We constructed a genetic fusion of a single domain antibody (sdAb) with the thermal stable maltose binding protein from the thermophile Pyrococcus furiosus (PfuMBP). Produced in the Escherichia coli cytoplasm with high yield, it proved to be a rugged and effective immunoreagent. The sdAb–A5 binds BclA, a Bacillus anthracis spore protein, with high affinity (K_D ∼ 50 pM). MBPs, including the thermostable PfuMBP, have been demonstrated to be excellent folding chaperones, improving production of many recombinant proteins. A three-step purification of E. coli shake flask cultures of PfuMBP–sdAb gave a yield of approximately 100 mg/L highly purified product. The PfuMBP remained stable up to 120 °C, whereas the sdAb–A5 portion unfolded at approximately 68 to 70 °C but could refold to regain activity. This fusion construct was stable to heating at 1 mg/ml for 1 h at 70 °C, retaining nearly 100% of its binding activity; nearly one-quarter (24%) activity remained after 1 h at 90 °C. The PfuMBP–sdAb construct also provides a stable and effective method to coat gold nanoparticles. Most important, the construct was found to provide enhanced detection of B. anthracis Sterne strain (34F2) spores relative to the sdAb–A5 both as a capture reagent and as a detection reagent.     

Immunodiagnostic reagents using llama single domain antibody-alkaline phosphatase fusion proteins

Naive libraries of single domain antibodies (sdAbs) enable rapid isolation of binders to nearly any target. These binders, however, lack the benefits bestowed by in vivo affinity maturation and typically have low affinity toward their targets. We expressed five low-affinity toxin binding sdAbs, previously selected from a naive library derived from variable regions of llama heavy chain-only antibodies, as fusions with a hyperactive mutant Escherichia coli alkaline phosphatase (AP) and examined the impact on apparent affinity and utility. AP spontaneously dimerizes in solution, effectively dimerizing the fused sdAbs, imparting avidity in place of the lower affinity monomeric interactions. The sdAb-AP fusion also combines the target recognition domain with a signal transduction domain, commonly used in enzyme-linked immunosorbent assays (ELISAs). The functional affinity of the sdAb-AP fusions, often increased by a factor of 10 over unfused sdAbs, and their utility as tracer reagents in ELISAs was dramatically improved, giving limits of detection of 300 ng/ml or less, whereas parental sdAbs gave no discernible signal at the toxin concentrations tested. The fusion of sdAbs to AP presents a valuable route to facilitate the implementation of sdAb-based immunoreagents rapidly selected from existing naive libraries toward new or emerging threats.     

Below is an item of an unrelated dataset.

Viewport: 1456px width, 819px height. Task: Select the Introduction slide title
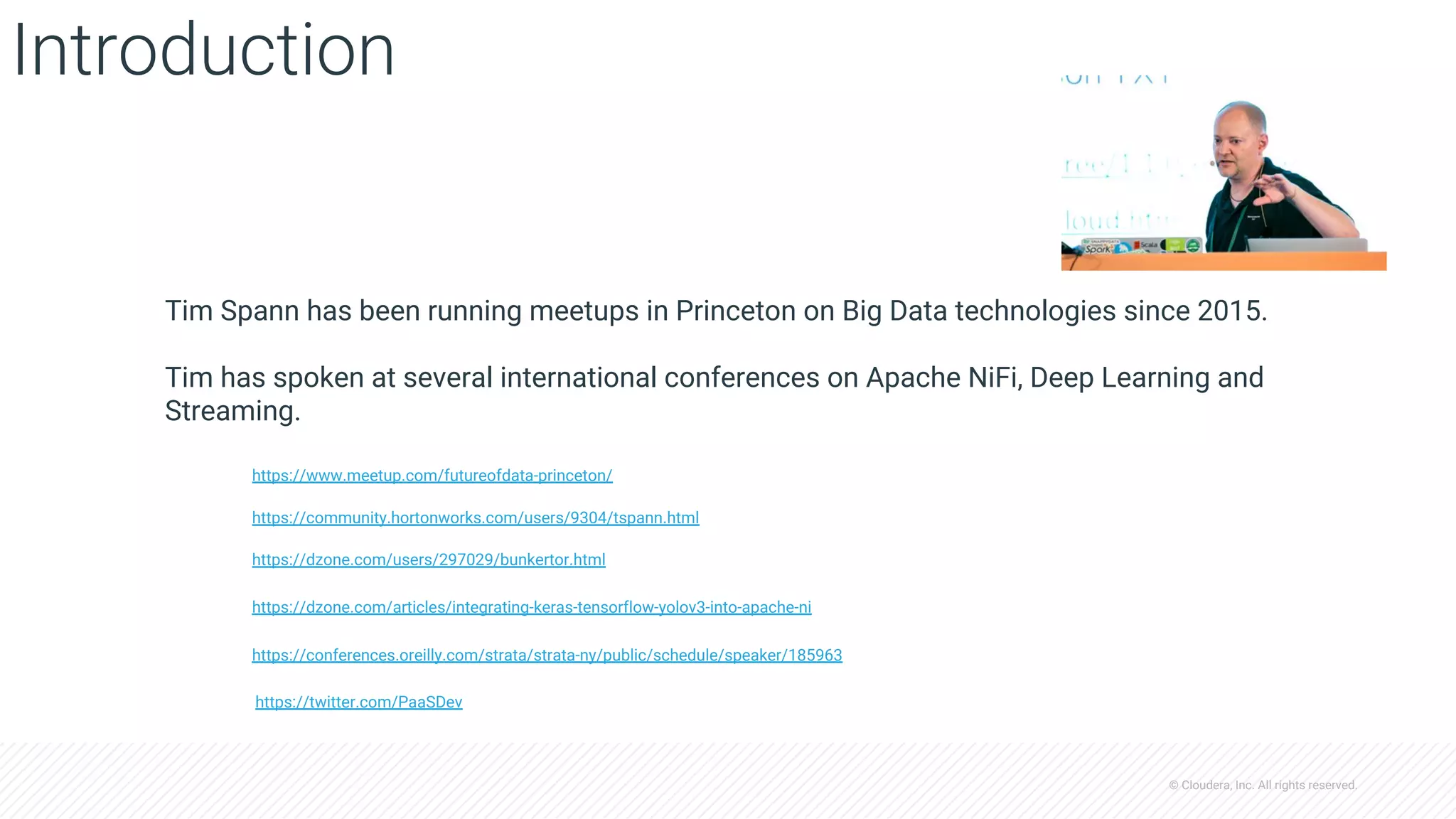tap(204, 50)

Contributions of the Complementarity Determining Regions to the Thermal Stability of a Single-Domain Antibody

Single domain antibodies (sdAbs) are the recombinantly-expressed variable domain from camelid (or shark) heavy chain only antibodies and provide rugged recognition elements. Many sdAbs possess excellent affinity and specificity; most refold and are able to bind antigen after thermal denaturation. The sdAb A3, specific for the toxin Staphylococcal enterotoxin B (SEB), shows both sub-nanomolar affinity for its cognate antigen (0.14 nM) and an unusually high melting point of 85°C. Understanding the source of sdAb A3’s high melting temperature could provide a route for engineering improved melting temperatures into other sdAbs. The goal of this work was to determine how much of sdAb A3’s stability is derived from its complementarity determining regions (CDRs) versus its framework. Towards answering this question we constructed a series of CDR swap mutants in which the CDRs from unrelated sdAbs were integrated into A3’s framework and where A3’s CDRs were integrated into the framework of the other sdAbs. All three CDRs from A3 were moved to the frameworks of sdAb D1 (a ricin binder that melts at 50°C) and the anti-ricin sdAb C8 (melting point of 60°C). Similarly, the CDRs from sdAb D1 and sdAb C8 were moved to the sdAb A3 framework. In addition individual CDRs of sdAb A3 and sdAb D1 were swapped. Melting temperature and binding ability were assessed for each of the CDR-exchange mutants. This work showed that CDR2 plays a critical role in sdAb A3’s binding and stability. Overall, results from the CDR swaps indicate CDR interactions play a major role in the protein stability.